People who design tests of abstract reasoning attempt to minimize the confounding effects of things like culture, specific domain knowledge, and certainly if you do that successfully it narrows, but doesn't eliminate, the differences in performance between people who have lots of practice at doing that kind of puzzle and people who are new to the idea. But you know, the instructions have to be delivered in a language and there are variations in how well people process verbal instructions, whether that's written or spoken. And some people are better than others at sitting still and concentrating and repeatedly solving puzzles, which isn't purely a factor of their abstract reasoning ability.

And it's really often the case that attempts to make things culturally non-specific end up favouring the default majority culture, because that's unmarked, people assume it's just neutral or normal, not a culture. Particularly the culture of people who design reasoning tests, who tend to be more educated than average and more part of the mainstream, normative system. A lot of the time test designers aren't even making a serious effort to remove biases, because at some level they're kind of setting out to "prove" what they already believe, namely that white middle-class people who are native speakers of the dominant language or English and don't have disabilities and aren't neurodivergent are in fact more "intelligent" than everybody else. It's incredibly easy, even assuming you've got as far as making a well designed, rigorous test that sticks to the abstract and doesn't rely too much on culturally specific domain knowledge, to expose your test-takers to massive stereotype threat.

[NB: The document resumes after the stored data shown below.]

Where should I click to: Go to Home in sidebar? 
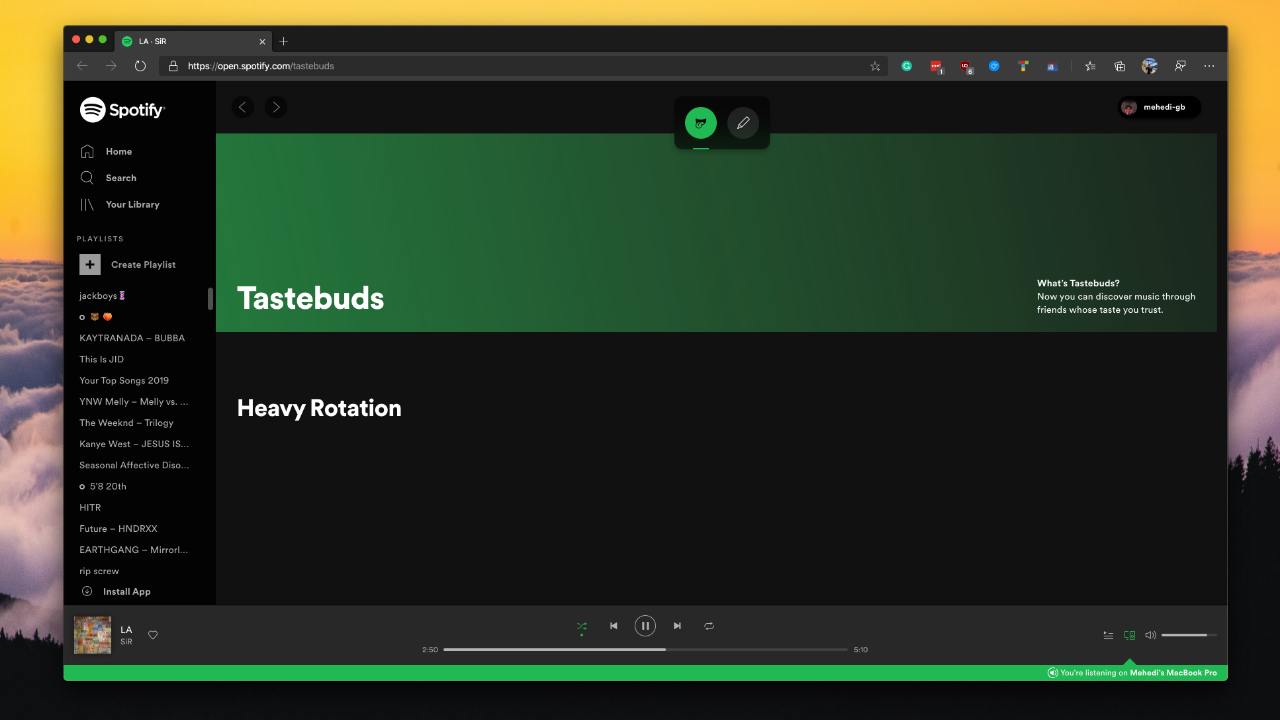[118, 152]
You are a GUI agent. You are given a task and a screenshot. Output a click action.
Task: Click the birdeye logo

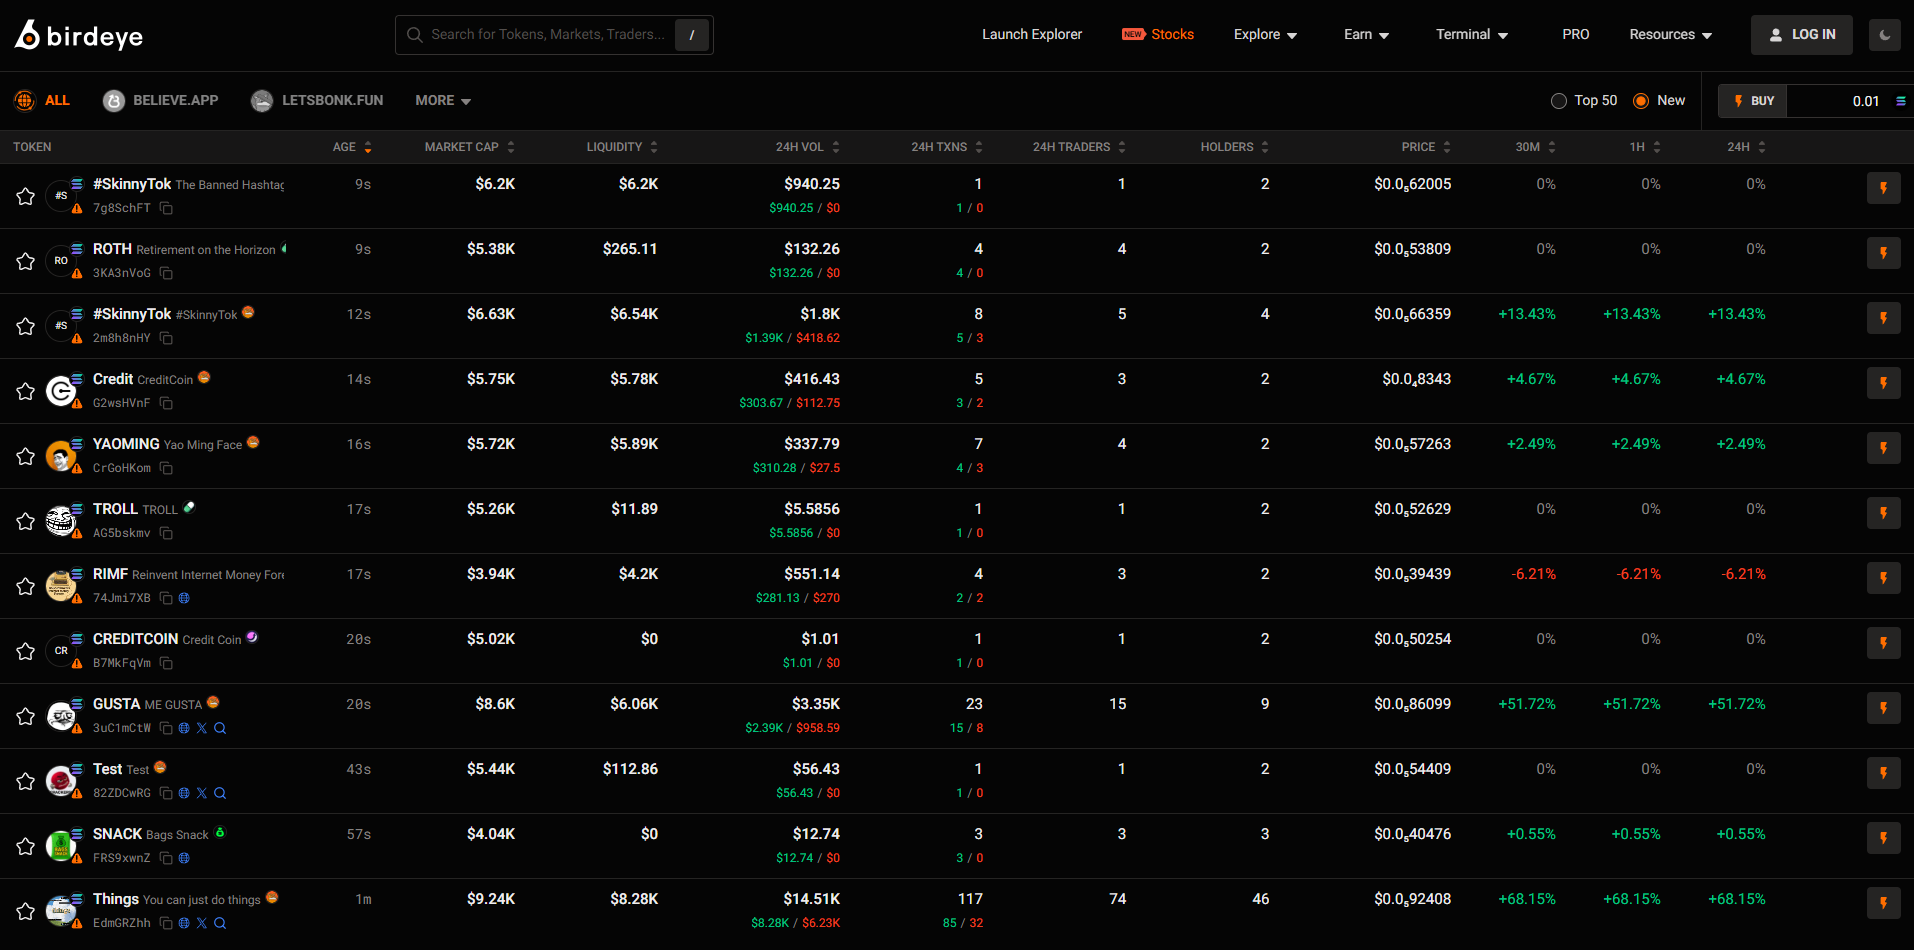79,36
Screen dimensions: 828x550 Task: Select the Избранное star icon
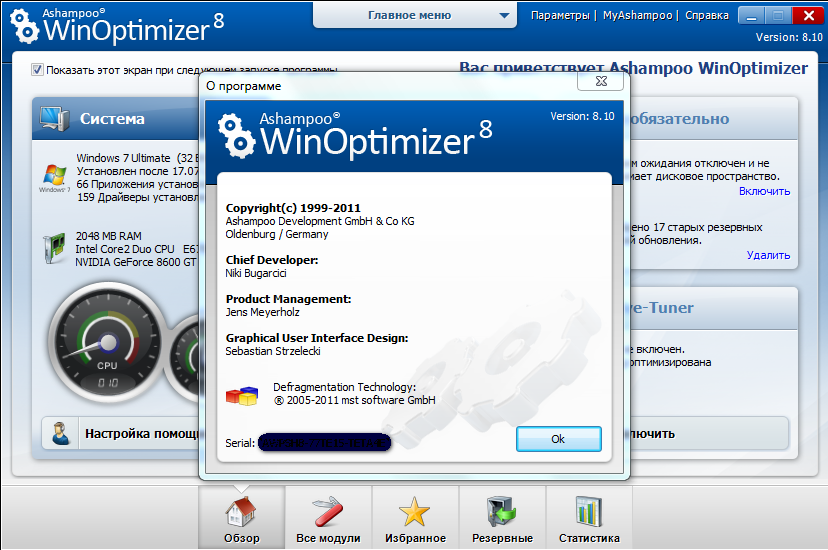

In general the thing of using an IQ or similar abstract reasoning scores to rank people and decide who's the most intelligent is not really justified, though it was an inevitable consequence of the numerical score being developed. I'm cautiously ok with using tests of abstract reasoning as Binet's IQ test was originally devised to compare children with the level of attainment expected at their age, or to look at an individual's profile of strengths and deficits. But I'm not really comfortable with using IQ to compare and rank people, and anyway I'm not convinced IQ is meaningful for intellectually nondisabled adults.

On top of that there's a really horrendous history of abuse and eugenics based on scoring intellectually disabled adults by comparing them to the population normal ability in abstract reasoning for children, and then calling the outcome "mental age" and proceeding to treat an adult who has the abstract reasoning ability of a typical five-year-old as if they were actually five, and denying them autonomy. Besides which the tests are designed for mentally and physically abled people, so tend to underestimate the IQ of anyone who can't take the test in the standard way. I mean, it's not inherently evil to notice that a person has difficulties with abstract reasoning, and take that into account when eg presenting information for them to allow them to make medical or financial decisions, but all too often that's not how IQ is actually used.

The top end of the scale, the bit that people get really fixated on, is pretty unuseful for identifying "geniuses". It's just a property of the numbers, really. You lose meaningful sensitivity when you try to measure the difference between someone who's better at abstract reasoning than 99% of the population and someone who's better at it than 99.9% of the population, especially since by definition those people are extremely rare so it's hard to get enough of a sample size to design usefully discriminating tests! I suspect at the high end there's even more bias than in the middle towards people who just happen to be good at taking tests.

I'm one. I over-perform in tests something shocking, always have. I'm good at abstract reasoning anyway, but I'm also good at lots of other things that involve doing a defined task with a known right answer quickly and accurately. I've never actually measured my IQ as such because I had decided it was mostly meaningless long before I got the opportunity to take the official test. But I've done a whole bunch of psychometric tests based on solving puzzles and the more rigorous they are the more I'm likely to get ludicrously high or off the scale scores. A lot of people who I know are better than I am at doing real-world intellectual tasks rather than taking tests get lower scores than me, which is one of the main reasons I'm an IQ skeptic.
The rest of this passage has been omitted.